Represents major refactoring with a number of backwards incompatible changes. The focus of the changes is on simplifying and updating the internals, removing usage of deprecated APIs, removing unused functionality and using the email module from the standard library wherever possible. A few changes have been made solely to reduce internal complexity.

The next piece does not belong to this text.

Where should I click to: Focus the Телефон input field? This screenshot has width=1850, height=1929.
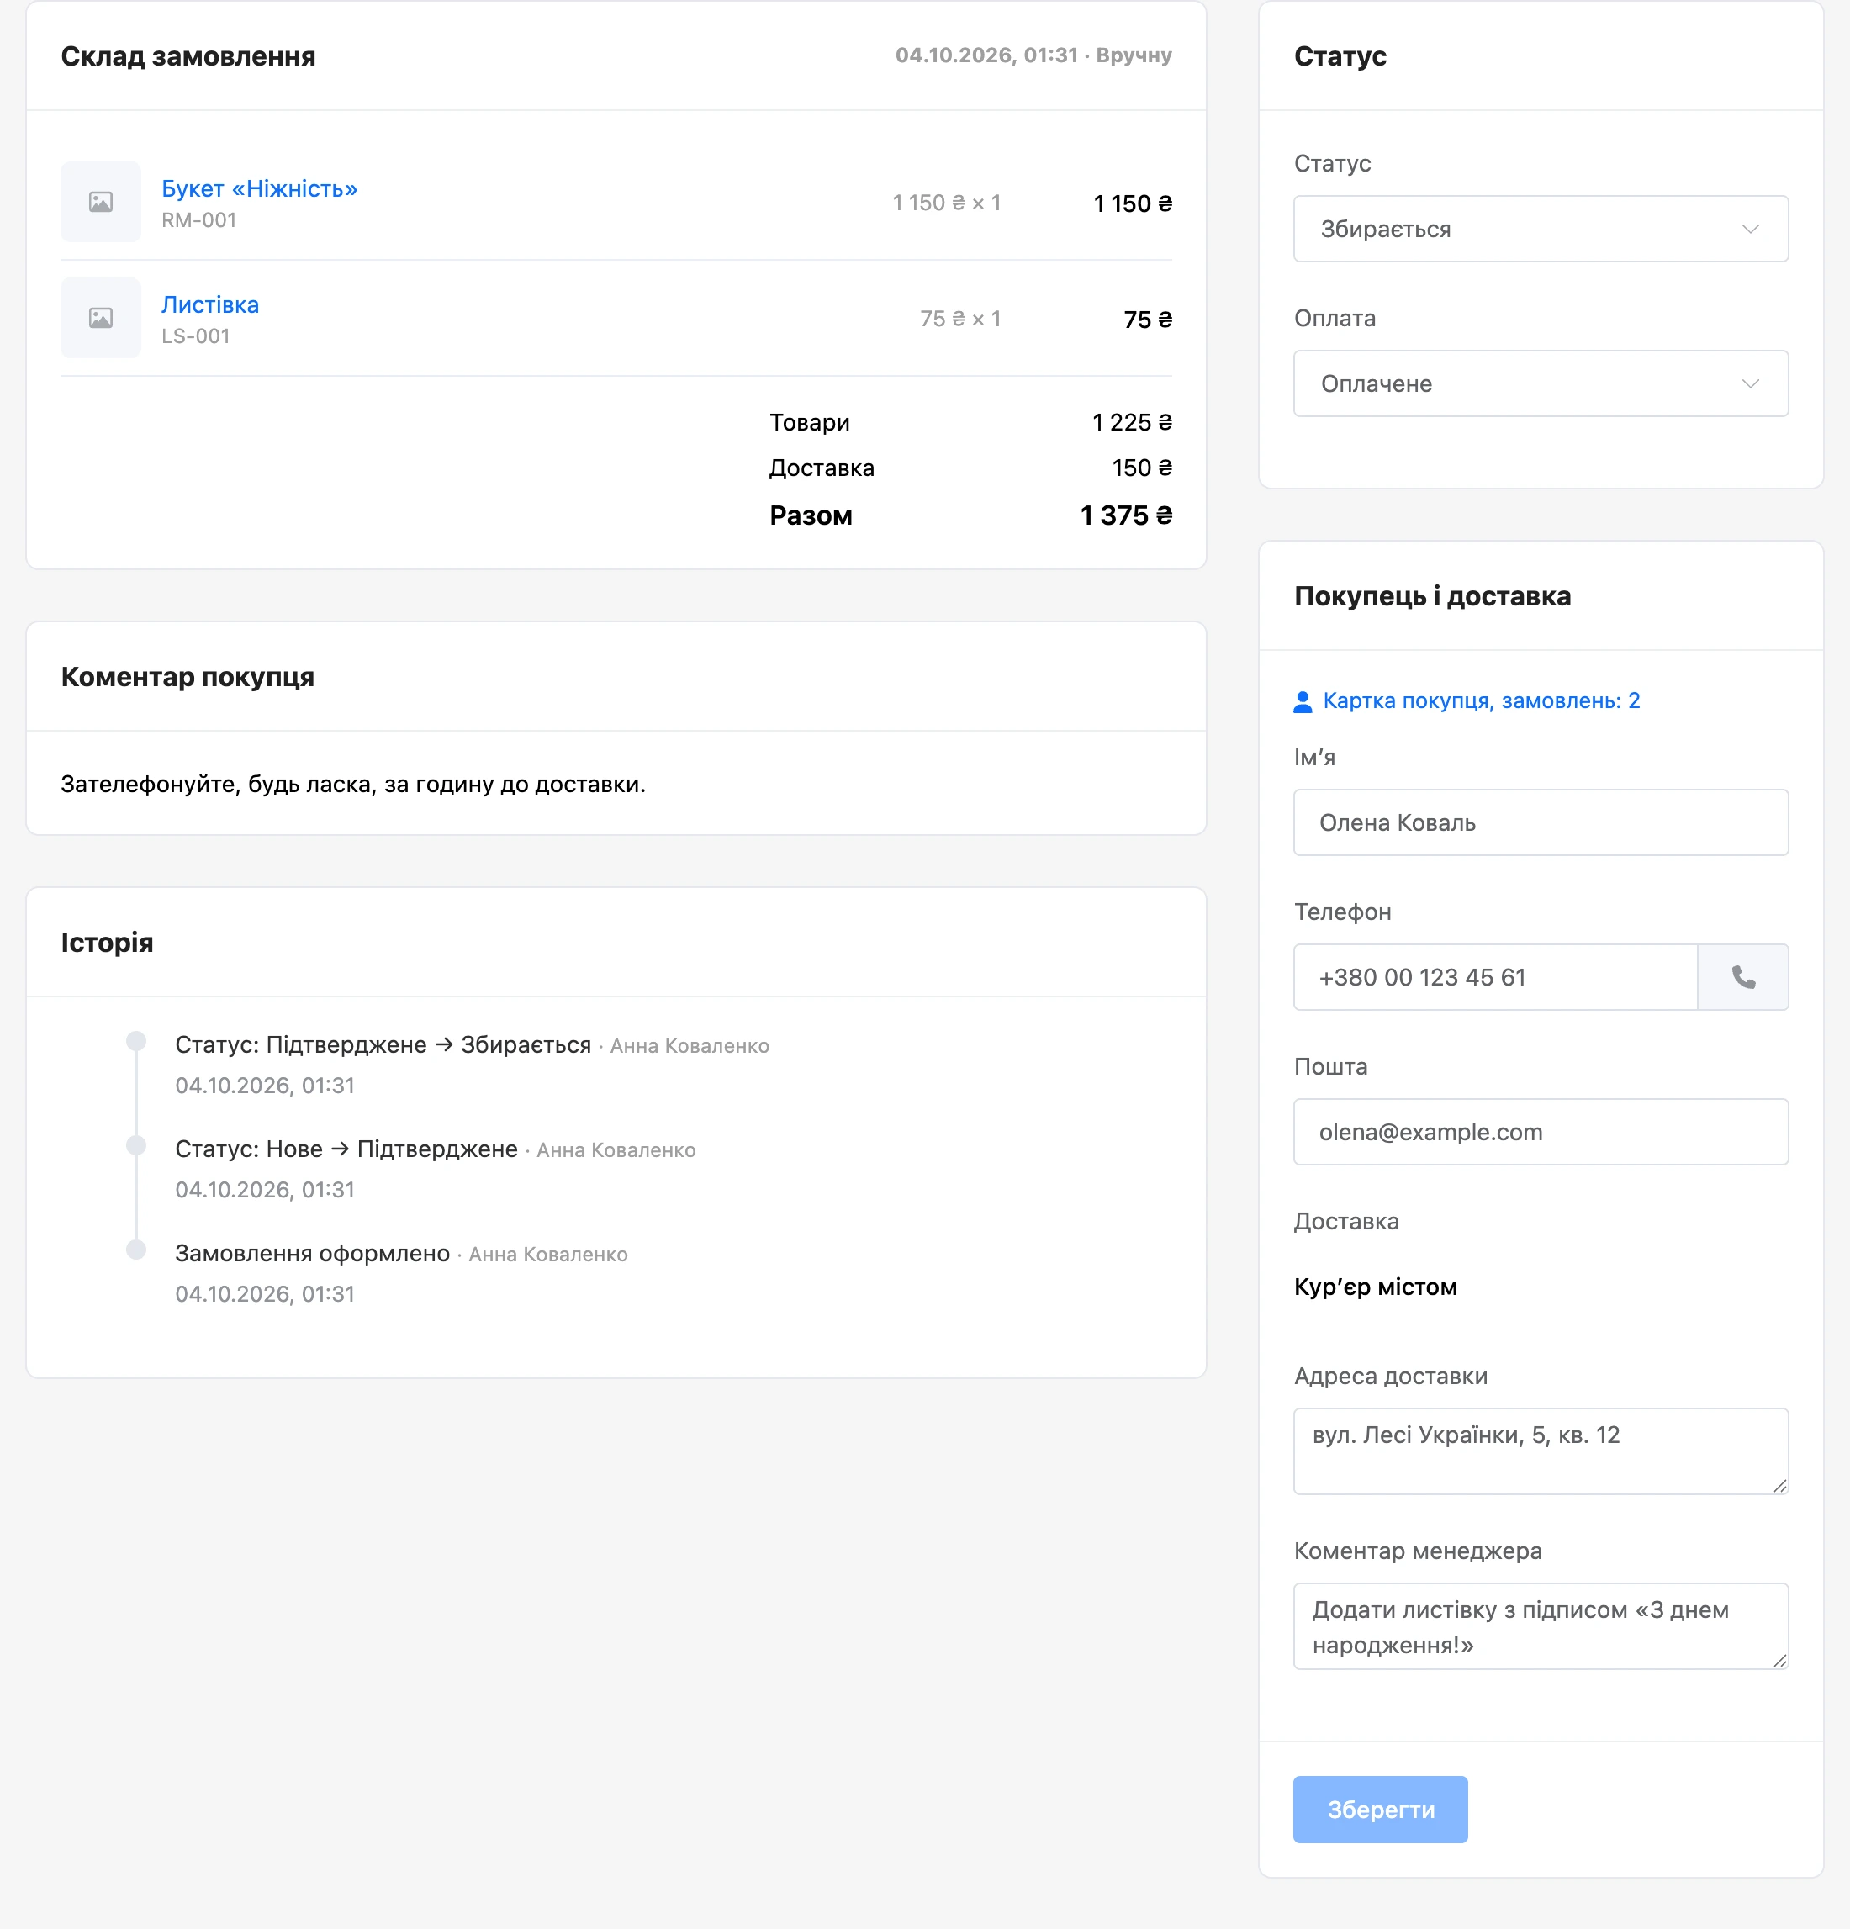coord(1496,977)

  • Public facing APIs no longer accept messages passed as strings. Messages must be instances of email.message.Message.
  • Deprecated APIs have been replaced with newer ‘email’ module throughout.
  • Functions that return message ids no longer strip containing less than and greater than characters.
  • Events were removed entirely. There was nothing in the code actually performing a notify anyway. Removes dependency on zope.event.
  • Normalized directory structure. (Got rid of ‘src’ directory.)
  • Got rid of functions to send queued mail from a thread or a daemon process. These are more appropriately handled in the calling code.
  • Removed vocabulary. It was a fossil from its days as zope.sendmail and was not used by anything.
  • Got rid of the zcml directives. These were written in such a way that you would end up putting deployment configuration in your zcml, which is a fundamentally broken pattern. Users of the ZCA may still register utilities aginst the IMailDelivery and IMailer interfaces. This is the recommended way to use repoze.sendmail with the Zope Component Architecture.
  • Removed all interfaces that did not correspond to a rational plug point. This leaves only IMailDelivery and IMailer.
  • Removed dependency on zope.i18nmessageid
  • No longer works under Python 2.4 (Python 2.5 required).

1.2 (2010-02-11)

  • Maildir storage for queue can now handle unicode passed in for message or to/from addresses.

1.1 (2009-02-24)

  • Added logging to queue processor console app.
  • Added ini config parsing to queue processor console app.

1.0 (2009-02-24)

  • Initial release
  • Copy of zope.sendmail with dependency on security removed.